BRIEF: Copy out, unchanged, the stretch of the records below from the line containing "Given: Pick the Lasso select tool" through the line containing "(x=142, y=267)", with both lines included.

EXERCISE INPUTS:
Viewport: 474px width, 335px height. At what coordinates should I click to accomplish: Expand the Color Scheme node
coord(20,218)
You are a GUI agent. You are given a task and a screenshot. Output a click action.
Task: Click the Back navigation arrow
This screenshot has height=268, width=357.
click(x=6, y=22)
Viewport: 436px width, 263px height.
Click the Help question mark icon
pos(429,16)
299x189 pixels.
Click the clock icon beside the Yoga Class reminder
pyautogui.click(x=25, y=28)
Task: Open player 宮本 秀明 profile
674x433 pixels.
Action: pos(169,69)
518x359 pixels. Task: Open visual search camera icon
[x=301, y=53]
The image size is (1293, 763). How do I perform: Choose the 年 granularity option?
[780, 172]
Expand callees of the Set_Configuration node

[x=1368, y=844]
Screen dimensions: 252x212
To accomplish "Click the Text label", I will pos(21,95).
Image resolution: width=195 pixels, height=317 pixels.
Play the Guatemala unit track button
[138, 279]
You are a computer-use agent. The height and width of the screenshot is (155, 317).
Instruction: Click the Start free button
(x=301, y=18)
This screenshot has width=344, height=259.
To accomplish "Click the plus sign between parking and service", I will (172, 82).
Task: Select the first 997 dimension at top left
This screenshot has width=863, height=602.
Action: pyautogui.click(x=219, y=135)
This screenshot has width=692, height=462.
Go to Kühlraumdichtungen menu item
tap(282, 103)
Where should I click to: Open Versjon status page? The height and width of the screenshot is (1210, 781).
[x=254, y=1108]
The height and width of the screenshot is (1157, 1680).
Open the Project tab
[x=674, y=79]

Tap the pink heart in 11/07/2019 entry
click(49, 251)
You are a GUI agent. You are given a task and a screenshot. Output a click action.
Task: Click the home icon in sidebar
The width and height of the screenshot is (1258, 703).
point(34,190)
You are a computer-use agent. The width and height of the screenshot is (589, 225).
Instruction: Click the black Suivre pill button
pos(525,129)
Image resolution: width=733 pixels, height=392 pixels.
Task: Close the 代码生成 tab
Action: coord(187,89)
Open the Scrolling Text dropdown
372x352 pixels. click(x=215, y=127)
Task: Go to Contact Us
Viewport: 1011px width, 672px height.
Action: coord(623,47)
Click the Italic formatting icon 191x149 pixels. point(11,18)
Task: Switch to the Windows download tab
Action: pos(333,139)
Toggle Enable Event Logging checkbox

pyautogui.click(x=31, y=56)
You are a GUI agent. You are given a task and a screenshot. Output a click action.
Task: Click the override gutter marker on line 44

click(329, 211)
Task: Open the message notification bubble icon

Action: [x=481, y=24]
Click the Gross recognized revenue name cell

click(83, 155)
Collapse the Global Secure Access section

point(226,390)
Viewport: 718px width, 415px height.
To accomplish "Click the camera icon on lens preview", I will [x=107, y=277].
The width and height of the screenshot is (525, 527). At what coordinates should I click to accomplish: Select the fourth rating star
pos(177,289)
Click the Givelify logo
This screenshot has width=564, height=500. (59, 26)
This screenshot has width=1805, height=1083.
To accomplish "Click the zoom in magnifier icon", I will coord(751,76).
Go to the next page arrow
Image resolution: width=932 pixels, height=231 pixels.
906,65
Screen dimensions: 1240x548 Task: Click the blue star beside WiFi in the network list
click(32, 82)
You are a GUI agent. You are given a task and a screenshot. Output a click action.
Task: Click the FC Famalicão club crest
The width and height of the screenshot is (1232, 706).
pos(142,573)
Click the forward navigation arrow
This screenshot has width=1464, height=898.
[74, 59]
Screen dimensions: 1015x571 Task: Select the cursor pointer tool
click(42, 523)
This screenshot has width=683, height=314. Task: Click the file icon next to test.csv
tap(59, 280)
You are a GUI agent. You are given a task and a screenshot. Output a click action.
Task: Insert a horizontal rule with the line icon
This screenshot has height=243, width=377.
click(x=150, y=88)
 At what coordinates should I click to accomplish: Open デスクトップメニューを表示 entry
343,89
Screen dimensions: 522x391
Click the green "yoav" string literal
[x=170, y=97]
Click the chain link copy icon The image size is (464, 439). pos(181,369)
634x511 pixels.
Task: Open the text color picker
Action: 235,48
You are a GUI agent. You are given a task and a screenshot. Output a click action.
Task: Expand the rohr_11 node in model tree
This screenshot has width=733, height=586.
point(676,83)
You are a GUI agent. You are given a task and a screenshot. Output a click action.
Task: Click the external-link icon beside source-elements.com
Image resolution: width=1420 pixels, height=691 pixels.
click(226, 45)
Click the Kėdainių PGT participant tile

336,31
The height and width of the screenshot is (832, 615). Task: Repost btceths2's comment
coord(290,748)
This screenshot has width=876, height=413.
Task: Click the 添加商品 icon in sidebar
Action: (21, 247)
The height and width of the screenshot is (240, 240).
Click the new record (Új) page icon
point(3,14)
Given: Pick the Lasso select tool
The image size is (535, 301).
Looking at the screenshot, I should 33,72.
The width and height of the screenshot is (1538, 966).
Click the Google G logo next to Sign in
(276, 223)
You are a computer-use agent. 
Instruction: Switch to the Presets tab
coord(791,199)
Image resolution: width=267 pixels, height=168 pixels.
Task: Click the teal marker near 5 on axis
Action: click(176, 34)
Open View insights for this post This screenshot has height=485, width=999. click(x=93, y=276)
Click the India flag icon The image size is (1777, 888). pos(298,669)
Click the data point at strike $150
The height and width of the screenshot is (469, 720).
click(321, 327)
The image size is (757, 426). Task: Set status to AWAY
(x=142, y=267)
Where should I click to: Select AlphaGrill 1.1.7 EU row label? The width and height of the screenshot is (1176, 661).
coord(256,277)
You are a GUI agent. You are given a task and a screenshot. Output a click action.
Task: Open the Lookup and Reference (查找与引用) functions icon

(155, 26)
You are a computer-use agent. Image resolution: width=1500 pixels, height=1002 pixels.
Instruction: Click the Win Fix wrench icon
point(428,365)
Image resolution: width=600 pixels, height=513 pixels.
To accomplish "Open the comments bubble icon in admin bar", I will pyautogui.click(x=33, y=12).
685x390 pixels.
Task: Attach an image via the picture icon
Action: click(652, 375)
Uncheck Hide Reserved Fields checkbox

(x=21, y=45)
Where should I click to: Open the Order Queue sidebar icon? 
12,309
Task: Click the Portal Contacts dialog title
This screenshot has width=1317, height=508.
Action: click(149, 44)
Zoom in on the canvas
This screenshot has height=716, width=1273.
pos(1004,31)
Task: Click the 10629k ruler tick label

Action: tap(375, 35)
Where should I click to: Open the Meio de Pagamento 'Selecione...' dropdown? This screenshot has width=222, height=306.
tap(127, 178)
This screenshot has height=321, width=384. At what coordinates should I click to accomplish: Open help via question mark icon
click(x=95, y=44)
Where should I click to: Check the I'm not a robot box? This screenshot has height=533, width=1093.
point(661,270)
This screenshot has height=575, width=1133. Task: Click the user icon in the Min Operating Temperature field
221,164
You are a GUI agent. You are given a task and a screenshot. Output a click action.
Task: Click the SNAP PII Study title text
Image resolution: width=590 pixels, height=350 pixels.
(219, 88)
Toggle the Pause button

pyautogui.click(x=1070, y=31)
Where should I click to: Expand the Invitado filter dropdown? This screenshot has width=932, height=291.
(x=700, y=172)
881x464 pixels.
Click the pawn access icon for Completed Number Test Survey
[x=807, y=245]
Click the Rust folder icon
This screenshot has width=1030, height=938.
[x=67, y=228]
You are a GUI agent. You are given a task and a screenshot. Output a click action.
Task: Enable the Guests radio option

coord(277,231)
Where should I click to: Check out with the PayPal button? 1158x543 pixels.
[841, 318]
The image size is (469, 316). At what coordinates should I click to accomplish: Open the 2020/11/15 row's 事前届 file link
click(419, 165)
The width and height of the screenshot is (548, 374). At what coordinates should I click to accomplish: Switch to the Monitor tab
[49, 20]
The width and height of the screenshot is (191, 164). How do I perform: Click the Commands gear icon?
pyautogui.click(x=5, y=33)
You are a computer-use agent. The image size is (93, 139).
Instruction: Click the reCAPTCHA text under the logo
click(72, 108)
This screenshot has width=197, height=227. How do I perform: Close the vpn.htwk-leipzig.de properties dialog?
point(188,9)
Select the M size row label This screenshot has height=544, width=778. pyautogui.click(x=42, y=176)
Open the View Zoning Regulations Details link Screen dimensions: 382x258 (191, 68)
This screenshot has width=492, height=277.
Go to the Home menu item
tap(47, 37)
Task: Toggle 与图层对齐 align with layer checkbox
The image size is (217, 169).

EXPECTED OUTPUT:
Given: Pick the Lasso select tool
The image size is (535, 301).
Looking at the screenshot, I should 33,72.
The width and height of the screenshot is (1538, 966).
Click the Google G logo next to Sign in
(276, 223)
You are a computer-use agent. 
Instruction: Switch to the Presets tab
coord(791,199)
Image resolution: width=267 pixels, height=168 pixels.
Task: Click the teal marker near 5 on axis
Action: click(176, 34)
Open View insights for this post This screenshot has height=485, width=999. click(x=93, y=276)
Click the India flag icon The image size is (1777, 888). pos(298,669)
Click the data point at strike $150
The height and width of the screenshot is (469, 720).
click(321, 327)
The image size is (757, 426). Task: Set status to AWAY
(x=142, y=267)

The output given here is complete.